Marcozzi: il Pd ci copia (e male)

22 Novembre 2015

La consigliera M5s attacca su trasparenza e reddito di cittadinanza

L’AQUILA. La Regione e il Pd «copiano» il Movimento 56 Stelle sulla piattaforma trasparenza e sul reddito di cittadinanza. Lo dice la consigliera regionale di M5s Sara Marcozzi che, comunque, si dice soddisfatta che «le idee del movimento vengano riprese». Quanto alla piattaforma on-line (gestita dal Formez) dove si possono dare suggerimenti, avanzare proposte e fare commenti al testo di legge «presentata in pompa magna dal direttore generale Cristina Gerardis, «bastava andare sul portale del M5S e scoprire il sistema LEX del M5S che esiste ed è attivo da oltre due anni», senza impiegare «tante energie e tante ore di lavoro».

«Ma peccato», aggiunge Marcozzi, «che la stessa Regione Abruzzo, manchi di trasparenza persino nei confronti dei consiglieri regionali eletti che hanno (o meglio, dovrebbero avere) delle prerogative di ispezione e controllo su tutti gli atti della regione, bilancio compreso. Io stessa ho scritto (due volte) proprio alla trasparente ed innovativa direttrice generale, per rinnovarle l'invito (dopo un anno e mezzo dall'insediamento del Consiglio Regionale e dopo 4 mesi dall'emissione del Parere da parte del Collegio delle Garanzie statutarie) a fornire a tutti i consiglieri regionali le credenziali per accedere autonomamente al SIC (Sistema Informativo Contabile). Ancora nulla! Dunque l'ufficio parrebbe compiere da oltre un anno una violazione dei propri doveri».

ESTRATTI DI DATI:
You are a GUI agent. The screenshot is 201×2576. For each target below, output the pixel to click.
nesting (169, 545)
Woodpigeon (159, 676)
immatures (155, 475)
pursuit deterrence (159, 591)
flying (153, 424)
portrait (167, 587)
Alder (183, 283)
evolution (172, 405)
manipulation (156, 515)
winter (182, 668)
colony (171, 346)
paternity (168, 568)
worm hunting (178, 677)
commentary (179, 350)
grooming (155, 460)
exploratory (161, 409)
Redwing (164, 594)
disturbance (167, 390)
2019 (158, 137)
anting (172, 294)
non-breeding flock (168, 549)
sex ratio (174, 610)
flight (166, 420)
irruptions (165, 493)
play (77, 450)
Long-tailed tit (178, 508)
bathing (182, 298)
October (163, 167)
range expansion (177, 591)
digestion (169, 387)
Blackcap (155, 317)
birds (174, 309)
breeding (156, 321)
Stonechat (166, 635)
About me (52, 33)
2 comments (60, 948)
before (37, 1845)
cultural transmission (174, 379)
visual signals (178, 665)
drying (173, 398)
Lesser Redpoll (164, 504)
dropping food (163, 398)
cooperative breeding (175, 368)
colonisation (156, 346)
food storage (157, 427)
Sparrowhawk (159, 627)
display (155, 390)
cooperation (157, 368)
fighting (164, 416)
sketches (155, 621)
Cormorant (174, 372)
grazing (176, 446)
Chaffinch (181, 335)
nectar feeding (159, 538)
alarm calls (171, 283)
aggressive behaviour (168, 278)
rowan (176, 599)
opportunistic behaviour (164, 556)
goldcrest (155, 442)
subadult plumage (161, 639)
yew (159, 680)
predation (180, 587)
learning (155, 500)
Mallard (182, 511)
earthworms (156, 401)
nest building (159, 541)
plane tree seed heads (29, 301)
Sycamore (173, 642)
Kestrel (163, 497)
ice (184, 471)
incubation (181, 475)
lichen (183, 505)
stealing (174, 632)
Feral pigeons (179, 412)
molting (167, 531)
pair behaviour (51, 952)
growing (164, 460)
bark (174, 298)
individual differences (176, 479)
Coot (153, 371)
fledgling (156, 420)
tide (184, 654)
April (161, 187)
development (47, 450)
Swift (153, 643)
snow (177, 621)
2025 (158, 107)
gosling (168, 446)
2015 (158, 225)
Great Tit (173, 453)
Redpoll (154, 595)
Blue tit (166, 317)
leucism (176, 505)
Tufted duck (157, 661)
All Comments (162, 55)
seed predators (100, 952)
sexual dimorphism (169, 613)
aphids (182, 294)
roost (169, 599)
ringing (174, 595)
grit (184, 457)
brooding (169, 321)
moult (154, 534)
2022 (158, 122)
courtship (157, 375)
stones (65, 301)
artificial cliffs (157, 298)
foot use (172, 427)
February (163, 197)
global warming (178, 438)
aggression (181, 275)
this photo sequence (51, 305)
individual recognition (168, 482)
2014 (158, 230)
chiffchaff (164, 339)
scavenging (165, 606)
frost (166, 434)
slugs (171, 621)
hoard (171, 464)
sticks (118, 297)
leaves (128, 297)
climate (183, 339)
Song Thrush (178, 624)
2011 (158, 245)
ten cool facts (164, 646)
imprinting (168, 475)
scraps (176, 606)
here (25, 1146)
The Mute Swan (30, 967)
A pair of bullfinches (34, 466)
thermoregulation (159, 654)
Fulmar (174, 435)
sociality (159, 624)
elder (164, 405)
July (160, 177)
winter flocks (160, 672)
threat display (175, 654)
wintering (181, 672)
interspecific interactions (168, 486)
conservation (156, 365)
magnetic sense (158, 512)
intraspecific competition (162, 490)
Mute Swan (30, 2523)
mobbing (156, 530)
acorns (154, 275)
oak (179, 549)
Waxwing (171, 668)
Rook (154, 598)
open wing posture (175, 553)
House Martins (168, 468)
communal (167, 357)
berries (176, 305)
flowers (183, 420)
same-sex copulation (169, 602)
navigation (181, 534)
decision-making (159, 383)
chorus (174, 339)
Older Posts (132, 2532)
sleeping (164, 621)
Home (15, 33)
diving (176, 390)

CONSEGNA:
Scrivi il seguito dell'articolo sulle critiche di Sara Marcozzi alla Regione Abruzzo e al Pd, a partire dall'ultima frase riportata.

RISPOSTA:
Poi c'è la proposta “reddito di cittadinanza” del Pd di Pescara, «un progetto pilota per i cittadini di cinque comuni della provincia», spiega Marcozzi «tra cui Lettomanoppello, per sperimentare il reddito da estendere poi, forse, ai cittadini di tutta la regione». Peccato, aggiunge Marcozzi che «il reddito di cittadinanza, fulcro dell’idea e dell’azione del M5S, è già sviluppato in una proposta di legge regionale depositata dal M5S che al di là della “annuncite Pd” giace impolverato nei cassetti della Regione». Copiata anche l’ipotesi del finanziamento del reddito attraverso il dimezzamento dello stipendio dei consiglieri regionali. Una proposta che « M5s in Regione ha depositato oltre in anno fa e che viene boicottata da tutto il consiglio regionale».